Limits of multiplicative inhomogeneous random graphs and Levy trees

Abstract : We consider a natural model of inhomogeneous random graphs that extends the classical Erdos-Renyi graphs and shares a close connection with the multiplicative coalescence, as pointed out by Aldous . In this model, the vertices are assigned weights that govern their tendency to form edges. It is by looking at the asymptotic distributions of the masses (sum of the weights) of the connected components of these graphs that Aldous and Limic have identified the entrance boundary of the multiplicative coalescence, which is intimately related to the excursion lengths of certain Levy-type processes. We, instead, look at the metric structure of these components and prove their Gromov-Hausdorff-Prokhorov convergence to a class of random compact measured metric spaces. Our asymptotic regimes relate directly to the general convergence condition appearing in the work of Aldous and Limic.
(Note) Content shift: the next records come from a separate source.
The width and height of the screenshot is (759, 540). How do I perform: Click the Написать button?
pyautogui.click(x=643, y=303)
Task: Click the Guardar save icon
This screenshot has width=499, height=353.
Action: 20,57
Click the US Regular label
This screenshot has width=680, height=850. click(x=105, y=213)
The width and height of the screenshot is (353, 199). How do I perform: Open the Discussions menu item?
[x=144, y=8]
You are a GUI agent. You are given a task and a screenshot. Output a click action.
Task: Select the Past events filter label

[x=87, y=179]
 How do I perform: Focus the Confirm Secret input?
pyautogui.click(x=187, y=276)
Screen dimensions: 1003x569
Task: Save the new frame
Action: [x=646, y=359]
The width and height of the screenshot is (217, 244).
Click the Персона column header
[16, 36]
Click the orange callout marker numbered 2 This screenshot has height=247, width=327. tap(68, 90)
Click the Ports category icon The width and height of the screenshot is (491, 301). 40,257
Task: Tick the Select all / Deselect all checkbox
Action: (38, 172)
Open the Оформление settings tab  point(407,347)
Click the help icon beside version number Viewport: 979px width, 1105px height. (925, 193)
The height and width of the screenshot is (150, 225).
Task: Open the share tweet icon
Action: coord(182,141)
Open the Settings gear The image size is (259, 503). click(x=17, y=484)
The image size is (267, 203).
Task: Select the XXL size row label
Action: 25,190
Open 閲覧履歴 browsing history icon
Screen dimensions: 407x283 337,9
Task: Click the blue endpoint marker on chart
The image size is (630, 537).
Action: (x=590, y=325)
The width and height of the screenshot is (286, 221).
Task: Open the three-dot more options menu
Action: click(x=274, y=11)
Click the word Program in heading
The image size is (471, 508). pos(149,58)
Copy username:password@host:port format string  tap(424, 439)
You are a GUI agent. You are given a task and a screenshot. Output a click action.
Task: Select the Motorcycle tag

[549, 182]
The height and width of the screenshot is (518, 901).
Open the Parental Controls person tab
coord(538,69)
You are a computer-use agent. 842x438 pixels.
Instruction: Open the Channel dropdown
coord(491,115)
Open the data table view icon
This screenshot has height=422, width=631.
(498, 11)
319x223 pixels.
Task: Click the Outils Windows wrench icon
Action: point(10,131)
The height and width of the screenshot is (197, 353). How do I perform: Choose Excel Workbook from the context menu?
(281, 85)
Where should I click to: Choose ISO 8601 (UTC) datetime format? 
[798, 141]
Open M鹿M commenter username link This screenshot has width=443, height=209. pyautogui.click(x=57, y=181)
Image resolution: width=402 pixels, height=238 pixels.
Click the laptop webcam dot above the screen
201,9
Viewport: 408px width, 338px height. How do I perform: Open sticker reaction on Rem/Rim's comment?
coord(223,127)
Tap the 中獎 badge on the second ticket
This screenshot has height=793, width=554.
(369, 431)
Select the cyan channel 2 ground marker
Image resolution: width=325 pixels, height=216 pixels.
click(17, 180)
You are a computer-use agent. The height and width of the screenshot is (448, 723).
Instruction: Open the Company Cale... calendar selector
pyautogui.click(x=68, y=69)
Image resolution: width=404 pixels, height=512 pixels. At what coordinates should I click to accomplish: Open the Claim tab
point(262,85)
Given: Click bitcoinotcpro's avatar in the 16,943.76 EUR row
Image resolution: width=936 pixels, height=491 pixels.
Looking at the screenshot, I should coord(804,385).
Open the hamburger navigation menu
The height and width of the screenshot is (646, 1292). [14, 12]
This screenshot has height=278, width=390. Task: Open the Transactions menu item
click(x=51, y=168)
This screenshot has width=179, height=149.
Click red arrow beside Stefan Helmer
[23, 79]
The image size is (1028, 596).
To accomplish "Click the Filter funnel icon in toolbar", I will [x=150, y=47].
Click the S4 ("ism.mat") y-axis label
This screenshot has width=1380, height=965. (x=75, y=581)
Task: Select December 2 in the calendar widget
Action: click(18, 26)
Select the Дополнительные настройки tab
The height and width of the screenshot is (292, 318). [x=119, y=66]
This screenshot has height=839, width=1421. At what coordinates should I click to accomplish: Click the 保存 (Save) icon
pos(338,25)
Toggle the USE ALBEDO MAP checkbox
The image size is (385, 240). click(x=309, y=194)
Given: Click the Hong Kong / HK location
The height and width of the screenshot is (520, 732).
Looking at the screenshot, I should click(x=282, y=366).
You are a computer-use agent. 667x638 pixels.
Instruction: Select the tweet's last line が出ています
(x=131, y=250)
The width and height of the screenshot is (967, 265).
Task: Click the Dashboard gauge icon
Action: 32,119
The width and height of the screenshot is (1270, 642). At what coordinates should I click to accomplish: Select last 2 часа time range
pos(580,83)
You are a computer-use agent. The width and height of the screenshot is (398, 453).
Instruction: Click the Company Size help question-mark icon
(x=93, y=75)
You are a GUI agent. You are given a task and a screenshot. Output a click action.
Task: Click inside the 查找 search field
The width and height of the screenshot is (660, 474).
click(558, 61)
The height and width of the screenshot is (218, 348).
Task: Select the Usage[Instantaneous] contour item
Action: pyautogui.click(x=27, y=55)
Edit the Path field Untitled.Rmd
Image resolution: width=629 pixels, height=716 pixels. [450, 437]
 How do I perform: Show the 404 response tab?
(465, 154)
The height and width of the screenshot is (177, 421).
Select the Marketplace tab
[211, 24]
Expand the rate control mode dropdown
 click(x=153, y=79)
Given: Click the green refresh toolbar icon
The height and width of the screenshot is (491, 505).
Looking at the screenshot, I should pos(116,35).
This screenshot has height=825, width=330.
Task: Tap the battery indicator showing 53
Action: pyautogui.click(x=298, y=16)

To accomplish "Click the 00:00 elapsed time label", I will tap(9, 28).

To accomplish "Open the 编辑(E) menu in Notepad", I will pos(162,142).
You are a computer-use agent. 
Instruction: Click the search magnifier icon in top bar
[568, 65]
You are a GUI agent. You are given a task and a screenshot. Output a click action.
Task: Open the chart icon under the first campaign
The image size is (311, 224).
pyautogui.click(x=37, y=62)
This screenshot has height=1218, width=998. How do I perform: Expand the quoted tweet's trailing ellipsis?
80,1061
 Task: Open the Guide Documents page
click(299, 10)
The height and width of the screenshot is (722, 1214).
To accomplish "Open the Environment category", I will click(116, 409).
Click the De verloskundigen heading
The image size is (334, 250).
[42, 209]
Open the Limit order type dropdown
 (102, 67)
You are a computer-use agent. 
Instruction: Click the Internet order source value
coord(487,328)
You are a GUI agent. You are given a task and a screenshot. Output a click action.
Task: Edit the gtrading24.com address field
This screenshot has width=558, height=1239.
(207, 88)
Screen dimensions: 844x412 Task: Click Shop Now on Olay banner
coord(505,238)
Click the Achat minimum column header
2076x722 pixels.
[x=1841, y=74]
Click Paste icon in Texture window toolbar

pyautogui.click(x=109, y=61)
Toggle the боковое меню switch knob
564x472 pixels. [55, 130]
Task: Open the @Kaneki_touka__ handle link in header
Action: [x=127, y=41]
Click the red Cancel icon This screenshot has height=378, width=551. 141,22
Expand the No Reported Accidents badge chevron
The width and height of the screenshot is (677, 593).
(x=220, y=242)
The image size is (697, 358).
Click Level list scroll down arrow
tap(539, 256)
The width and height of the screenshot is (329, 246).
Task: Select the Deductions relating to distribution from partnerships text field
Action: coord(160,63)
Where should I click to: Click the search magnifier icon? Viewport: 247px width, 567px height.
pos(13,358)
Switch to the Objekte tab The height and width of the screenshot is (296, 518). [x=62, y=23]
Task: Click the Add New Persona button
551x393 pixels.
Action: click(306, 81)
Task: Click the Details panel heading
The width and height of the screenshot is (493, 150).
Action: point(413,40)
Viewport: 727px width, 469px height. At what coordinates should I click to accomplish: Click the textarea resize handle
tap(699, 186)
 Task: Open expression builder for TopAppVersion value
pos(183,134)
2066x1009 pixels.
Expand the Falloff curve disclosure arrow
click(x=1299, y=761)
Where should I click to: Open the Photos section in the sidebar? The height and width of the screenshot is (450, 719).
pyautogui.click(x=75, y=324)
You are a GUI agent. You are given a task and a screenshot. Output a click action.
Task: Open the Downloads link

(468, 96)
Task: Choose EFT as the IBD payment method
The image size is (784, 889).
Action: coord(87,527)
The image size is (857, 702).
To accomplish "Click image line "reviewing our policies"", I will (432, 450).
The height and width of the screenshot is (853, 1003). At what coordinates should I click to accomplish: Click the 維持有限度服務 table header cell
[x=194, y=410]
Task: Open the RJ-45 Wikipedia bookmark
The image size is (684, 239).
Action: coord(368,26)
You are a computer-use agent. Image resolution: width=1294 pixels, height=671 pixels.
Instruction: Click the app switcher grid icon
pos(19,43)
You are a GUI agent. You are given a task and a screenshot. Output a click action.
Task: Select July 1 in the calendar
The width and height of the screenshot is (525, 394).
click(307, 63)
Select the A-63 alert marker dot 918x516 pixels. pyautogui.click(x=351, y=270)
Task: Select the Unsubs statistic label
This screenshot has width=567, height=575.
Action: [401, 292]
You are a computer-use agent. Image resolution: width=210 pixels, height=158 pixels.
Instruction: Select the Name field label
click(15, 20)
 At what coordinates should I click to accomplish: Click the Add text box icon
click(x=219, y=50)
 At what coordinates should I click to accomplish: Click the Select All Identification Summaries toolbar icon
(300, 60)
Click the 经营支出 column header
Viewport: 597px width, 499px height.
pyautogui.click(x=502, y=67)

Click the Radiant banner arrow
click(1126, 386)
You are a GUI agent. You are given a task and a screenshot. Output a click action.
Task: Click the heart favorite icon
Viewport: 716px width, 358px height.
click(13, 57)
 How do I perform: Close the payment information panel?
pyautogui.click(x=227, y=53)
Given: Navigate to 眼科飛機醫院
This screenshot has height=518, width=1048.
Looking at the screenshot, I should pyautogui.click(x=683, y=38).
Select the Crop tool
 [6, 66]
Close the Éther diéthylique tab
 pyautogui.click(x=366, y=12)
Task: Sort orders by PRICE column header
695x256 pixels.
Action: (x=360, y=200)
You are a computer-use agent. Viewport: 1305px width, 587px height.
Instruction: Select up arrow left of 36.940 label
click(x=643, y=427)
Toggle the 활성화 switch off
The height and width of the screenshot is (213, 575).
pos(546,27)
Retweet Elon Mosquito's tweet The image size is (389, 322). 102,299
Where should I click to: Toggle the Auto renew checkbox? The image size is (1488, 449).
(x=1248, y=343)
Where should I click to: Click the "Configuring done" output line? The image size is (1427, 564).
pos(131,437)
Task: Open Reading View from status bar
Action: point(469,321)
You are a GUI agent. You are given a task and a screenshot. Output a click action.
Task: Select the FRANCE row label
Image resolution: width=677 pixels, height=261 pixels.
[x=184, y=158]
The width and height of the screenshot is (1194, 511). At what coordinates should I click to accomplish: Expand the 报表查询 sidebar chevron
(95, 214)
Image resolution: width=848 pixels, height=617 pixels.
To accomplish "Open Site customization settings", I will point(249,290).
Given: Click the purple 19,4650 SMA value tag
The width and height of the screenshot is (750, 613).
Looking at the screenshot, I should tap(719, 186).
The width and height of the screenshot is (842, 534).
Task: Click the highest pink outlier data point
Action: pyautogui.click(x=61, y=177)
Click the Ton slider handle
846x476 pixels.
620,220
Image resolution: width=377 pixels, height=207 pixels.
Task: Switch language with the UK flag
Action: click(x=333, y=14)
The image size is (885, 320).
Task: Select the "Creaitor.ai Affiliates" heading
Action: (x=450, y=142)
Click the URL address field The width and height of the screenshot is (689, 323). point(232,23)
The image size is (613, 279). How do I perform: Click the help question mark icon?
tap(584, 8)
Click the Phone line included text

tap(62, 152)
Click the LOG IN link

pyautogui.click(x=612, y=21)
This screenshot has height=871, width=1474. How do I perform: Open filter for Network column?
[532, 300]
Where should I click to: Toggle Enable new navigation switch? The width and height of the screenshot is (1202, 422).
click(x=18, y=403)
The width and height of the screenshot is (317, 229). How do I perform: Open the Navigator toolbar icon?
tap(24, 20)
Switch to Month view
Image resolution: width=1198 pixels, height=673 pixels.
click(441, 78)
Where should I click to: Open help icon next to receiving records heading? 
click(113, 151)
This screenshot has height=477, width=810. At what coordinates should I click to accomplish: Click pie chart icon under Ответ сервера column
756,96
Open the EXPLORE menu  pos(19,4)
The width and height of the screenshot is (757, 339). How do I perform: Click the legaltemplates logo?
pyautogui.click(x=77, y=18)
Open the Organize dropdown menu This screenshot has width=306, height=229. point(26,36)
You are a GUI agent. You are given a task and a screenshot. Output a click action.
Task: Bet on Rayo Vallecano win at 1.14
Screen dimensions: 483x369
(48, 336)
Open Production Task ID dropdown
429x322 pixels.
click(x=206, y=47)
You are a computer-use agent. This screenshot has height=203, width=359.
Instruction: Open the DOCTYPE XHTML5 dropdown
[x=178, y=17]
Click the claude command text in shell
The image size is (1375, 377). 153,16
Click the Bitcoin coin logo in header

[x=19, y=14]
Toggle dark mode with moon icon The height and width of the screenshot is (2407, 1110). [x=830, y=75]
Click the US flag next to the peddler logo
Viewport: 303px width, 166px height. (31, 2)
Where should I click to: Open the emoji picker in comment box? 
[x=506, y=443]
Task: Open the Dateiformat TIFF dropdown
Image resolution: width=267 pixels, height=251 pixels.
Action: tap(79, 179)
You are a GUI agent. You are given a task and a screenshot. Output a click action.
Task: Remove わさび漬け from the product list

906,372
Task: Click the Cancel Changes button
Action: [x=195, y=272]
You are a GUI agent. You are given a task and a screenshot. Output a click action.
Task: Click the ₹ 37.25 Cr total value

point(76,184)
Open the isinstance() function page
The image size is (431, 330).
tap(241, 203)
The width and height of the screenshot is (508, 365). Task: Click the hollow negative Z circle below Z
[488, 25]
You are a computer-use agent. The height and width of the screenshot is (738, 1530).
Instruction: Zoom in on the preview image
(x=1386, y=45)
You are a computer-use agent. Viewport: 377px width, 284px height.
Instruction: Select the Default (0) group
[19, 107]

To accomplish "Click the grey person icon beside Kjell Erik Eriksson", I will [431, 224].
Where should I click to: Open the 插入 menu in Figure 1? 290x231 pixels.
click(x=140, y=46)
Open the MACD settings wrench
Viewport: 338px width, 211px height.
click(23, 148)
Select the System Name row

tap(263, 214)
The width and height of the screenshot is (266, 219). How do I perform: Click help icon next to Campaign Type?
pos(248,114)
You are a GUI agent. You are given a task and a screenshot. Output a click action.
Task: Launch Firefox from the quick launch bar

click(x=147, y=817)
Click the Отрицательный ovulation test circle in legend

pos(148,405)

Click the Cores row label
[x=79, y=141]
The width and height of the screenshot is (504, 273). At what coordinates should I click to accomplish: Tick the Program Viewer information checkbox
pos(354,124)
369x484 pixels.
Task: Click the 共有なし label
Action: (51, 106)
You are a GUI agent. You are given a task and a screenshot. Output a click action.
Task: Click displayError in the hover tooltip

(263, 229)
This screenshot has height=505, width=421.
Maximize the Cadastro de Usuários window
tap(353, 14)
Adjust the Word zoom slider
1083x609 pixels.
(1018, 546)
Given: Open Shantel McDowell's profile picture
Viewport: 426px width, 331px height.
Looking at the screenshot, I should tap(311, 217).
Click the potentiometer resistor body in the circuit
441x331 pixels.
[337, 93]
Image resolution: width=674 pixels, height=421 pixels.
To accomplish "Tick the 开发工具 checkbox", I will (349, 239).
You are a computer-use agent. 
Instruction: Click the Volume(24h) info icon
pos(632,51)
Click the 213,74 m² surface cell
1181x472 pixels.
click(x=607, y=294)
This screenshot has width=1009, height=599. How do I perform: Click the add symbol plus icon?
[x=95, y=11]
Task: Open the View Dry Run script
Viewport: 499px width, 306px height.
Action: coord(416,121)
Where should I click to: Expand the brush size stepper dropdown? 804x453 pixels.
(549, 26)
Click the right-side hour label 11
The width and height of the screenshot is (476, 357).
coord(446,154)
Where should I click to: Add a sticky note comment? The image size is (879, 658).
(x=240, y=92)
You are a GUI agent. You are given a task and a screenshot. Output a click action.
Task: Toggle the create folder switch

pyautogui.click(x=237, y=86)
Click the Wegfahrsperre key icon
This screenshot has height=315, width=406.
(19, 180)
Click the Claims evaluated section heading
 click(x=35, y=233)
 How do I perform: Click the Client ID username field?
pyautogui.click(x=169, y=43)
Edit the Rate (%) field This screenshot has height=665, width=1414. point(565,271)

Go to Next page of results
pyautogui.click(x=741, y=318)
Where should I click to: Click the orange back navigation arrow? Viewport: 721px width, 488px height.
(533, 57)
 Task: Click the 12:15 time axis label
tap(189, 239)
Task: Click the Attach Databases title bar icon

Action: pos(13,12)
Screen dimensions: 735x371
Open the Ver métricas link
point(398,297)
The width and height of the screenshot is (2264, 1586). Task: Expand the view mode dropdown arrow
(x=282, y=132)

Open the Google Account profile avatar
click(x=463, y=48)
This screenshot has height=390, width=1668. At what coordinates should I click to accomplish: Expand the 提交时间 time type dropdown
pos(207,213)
Our techniques provide a unified approach for this general "critical" regime, and relies upon two key ingredients: an encoding of the graph by some Levy process as well as an embedding of its connected components into Galton-Watson forests. This embedding transfers asymptotically into an embedding of the limit objects into a forest of Levy trees, which allows us to give an explicit construction of the limit objects from the excursions of the Levy-type process. As a consequence of our construction, we give a transparent and explicit condition for the compactness of the limit objects and determine their fractal dimensions. These results extend and complement several previous results that had obtained via model- or regime-specific proofs, for instance: the case of Erdos-Renyi random graphs obtained by Addario-Berry, Goldschmidt and B., the asymptotic homogeneous case as studied by Bhamidi, Sen and Wang, or the power-law case as considered by Bhamidi, Sen and van der Hofstad.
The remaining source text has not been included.